**** INFORMATION PROVIDED
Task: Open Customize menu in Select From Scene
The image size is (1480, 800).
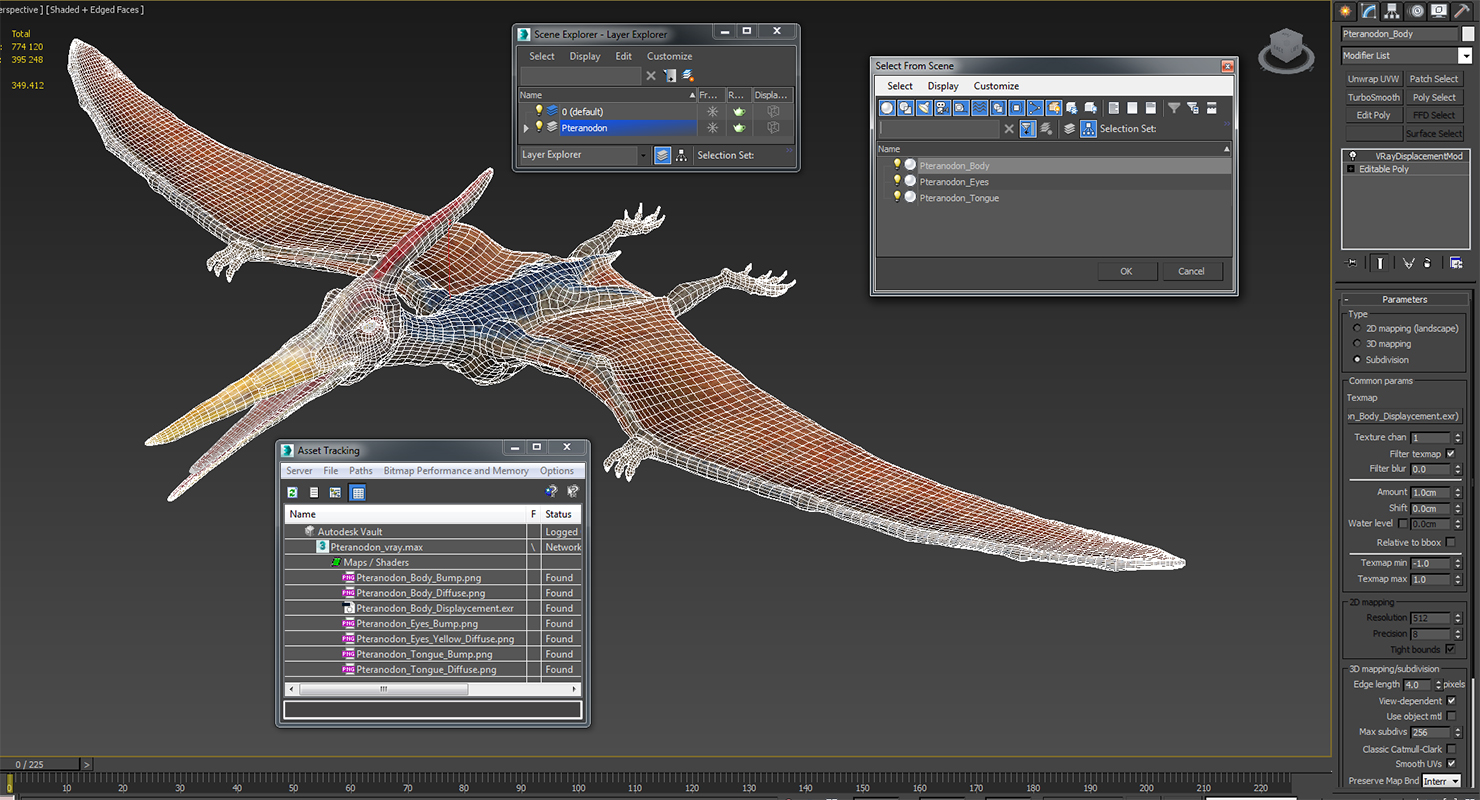Action: click(x=995, y=86)
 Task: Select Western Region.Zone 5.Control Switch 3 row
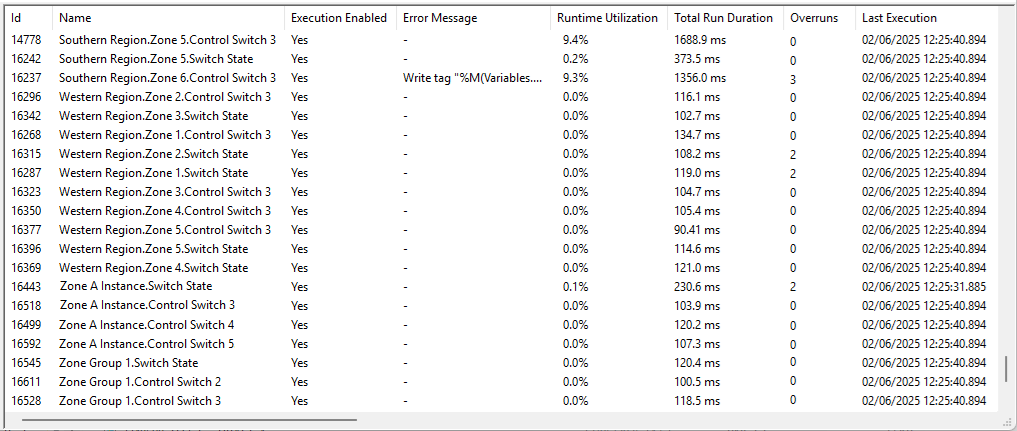point(165,230)
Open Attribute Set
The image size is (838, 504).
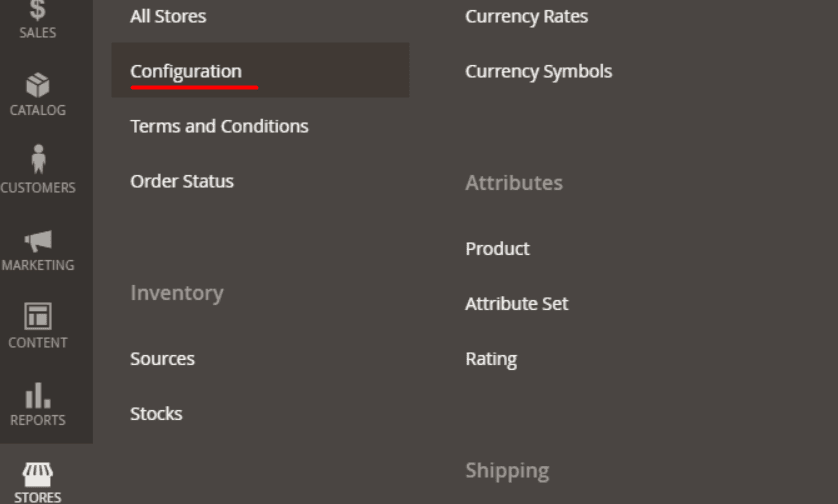coord(517,304)
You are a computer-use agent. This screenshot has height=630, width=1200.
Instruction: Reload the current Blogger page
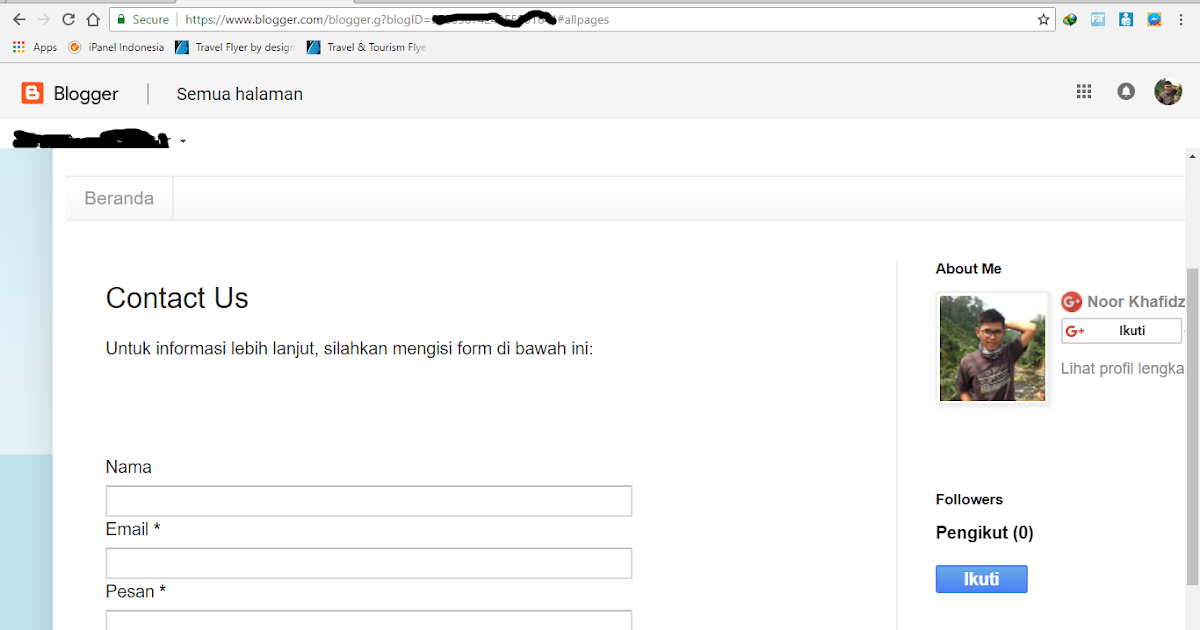67,18
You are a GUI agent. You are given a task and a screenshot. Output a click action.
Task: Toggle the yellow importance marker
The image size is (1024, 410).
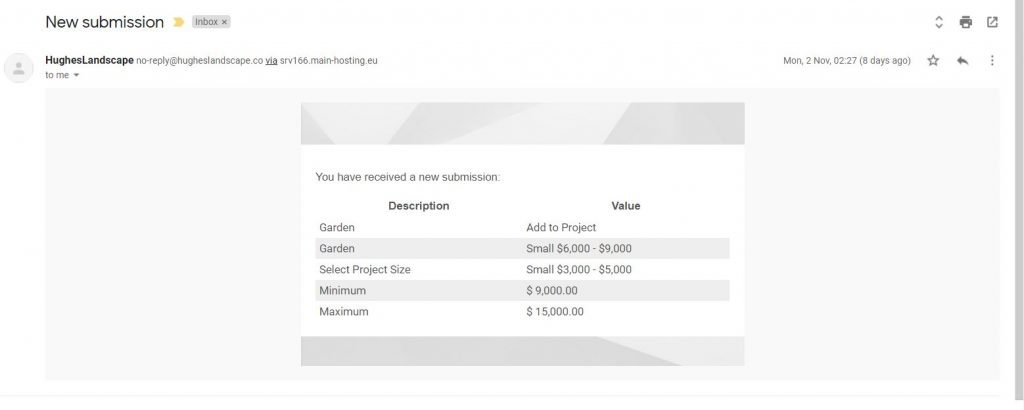click(x=179, y=22)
********
REQUIRED WORK: Go to the line that contains "Task: Select Western" and copy exactly from there through the last line of the records above, both included. Omit pictures.

TASK OUTPUT:
 Task: Select Western Region.Zone 5.Control Switch 3 row
point(165,230)
Open Attribute Set
The image size is (838, 504).
coord(517,304)
You are a computer-use agent. This screenshot has height=630, width=1200.
Instruction: Reload the current Blogger page
67,18
You are a GUI agent. You are given a task and a screenshot. Output a click action.
Task: Toggle the yellow importance marker
The image size is (1024, 410).
click(x=179, y=22)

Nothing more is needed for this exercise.